Eating My Grandmother: a grief cycle by Krissy Kneen
UQP, 2015
Eating My Grandmother is the first collection of poems by novelist and short-story writer Krissy Kneen. As its blurb announces, it is a book written out of a sense of necessity: the imperative to record and to make sense of grief. These poems are autobiographical and confessional: their ‘I’ presents itself as the voice of the poet, and a photograph of the poet’s grandmother appears after the last poem. Grief and loss, of course, are some of the most trodden territory in poetry, so the question with any book like this one is: how does this poet find a new way through it? The title, Eating My Grandmother, introduces the physicality of attachment to the deceased which will characterise the rest of the collection. Some of its best poems move between the intangible recollection of the dead and the physicality of the remains. It is, in that regard, a book about types of remembrance, moving between materiality and memory, cremation and cannibalism.
The opening poem initiates the claustrophobia of clinging, willingly and unwillingly, to a lost loved one:
In grief a queen forbade her king’s removal sat him up at table. ate with him, slept with him, waved from the royal carriage at his mouldering side. Imagine the temptation to touch what was once warm, cold now on a pillow damp with death folding into itself, going to ground.
The universality of the experience is both an advantage and a problem; the avoidance of cliché is especially difficult, and in this Eating My Grandmother is not always successful. The first poem has some slightly tired lines (‘Now / in dream. / in breath / in all the painful trudge of days ahead I grow / in grit / in earth / in death’) and the image of the headless chicken, for instance, in the first part of ‘Fugue’ (the following poem) is lazy. This is unfortunate as there are strong lines and images in all of these poems. Poetry as personal and overtly therapeutic as this can be especially difficult for a poet to edit, and a firmer editorial hand was needed at too many points. Related to this is an unwillingness to trust the reader; there is no need to be told at the start of the first poem in the Requiem section that the world is muted ‘because of grief’ (surely we know this by now) or in its seventh part that a rare declaration of love from her grandmother to her mother was ‘a moment of truth’.
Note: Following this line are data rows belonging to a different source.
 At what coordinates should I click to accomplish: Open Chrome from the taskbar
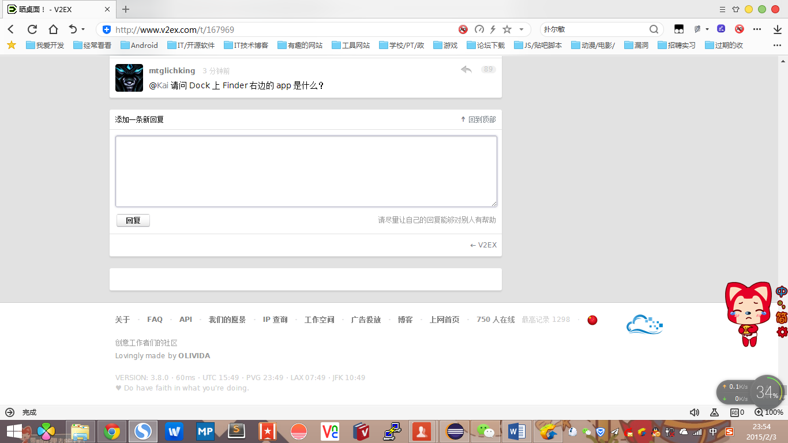[x=112, y=431]
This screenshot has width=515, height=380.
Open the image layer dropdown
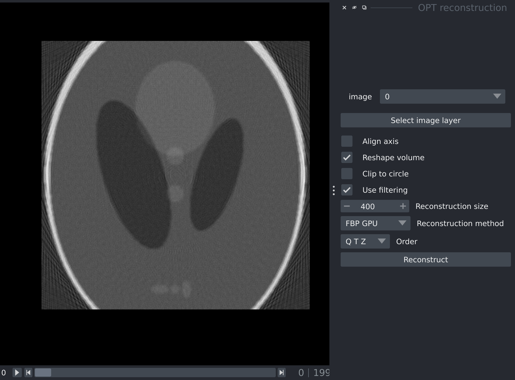[442, 97]
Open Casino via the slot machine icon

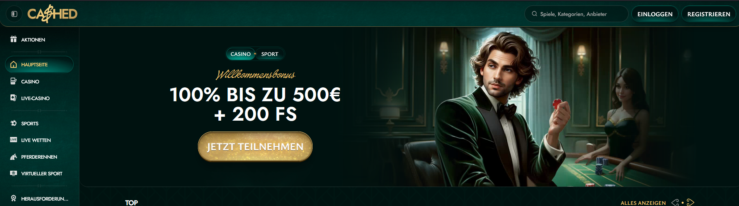(14, 81)
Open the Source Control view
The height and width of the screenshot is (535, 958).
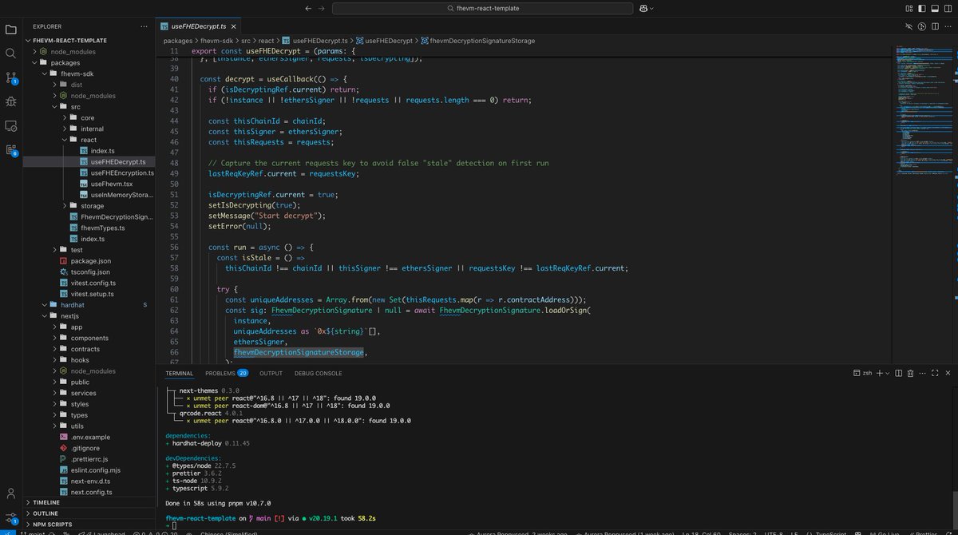tap(11, 77)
Where this book does do distinctive things is mostly in two central concerns: the eating and the grandmother. The character of the grandmother as she emerges is vivid, especially her influence on her immediate family. The poems tell of her migration (‘My grandmother / (mother-aunt) / arrived in England, / opening a suitcase / empty of everything but / a skull / gifted by a doctor.’ (Requiem ix)), her collecting of fairy tales, her emotional distance and fierce temper. The difficulty of the poet’s relationship to her grandmother makes for much that is best in the book and keeps it, in those parts, clear of sentimentality. The physicality of eating recurs through the poems and does several sorts of work: it conveys powerfully the physicality and obsessiveness of grief, while at the same time standing in opposition to the other side of dealing with loss, the apparently disembodied activity of memory, the limited living on in the words of others.
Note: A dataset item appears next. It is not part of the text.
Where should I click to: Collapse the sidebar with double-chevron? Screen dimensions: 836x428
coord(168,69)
The final poem, ‘Cadenza’, ends the book with a panic attack in a supermarket. The detail of silently falling plastic knives as trigger is well chosen (‘The pointless sound / of nothing / hitting ground / is what breaks me.’) In this ending, and in the movement of the book as a whole, the word ‘cycle’ of the title seems well chosen. It is a book of circles and repetitions rather than of forward motion, and in that it captures the slowness and frustration of grief. Despite the blurb it offers not so much ‘a kaleidoscope’ as obsessive fixity, the combining and recombining of memory.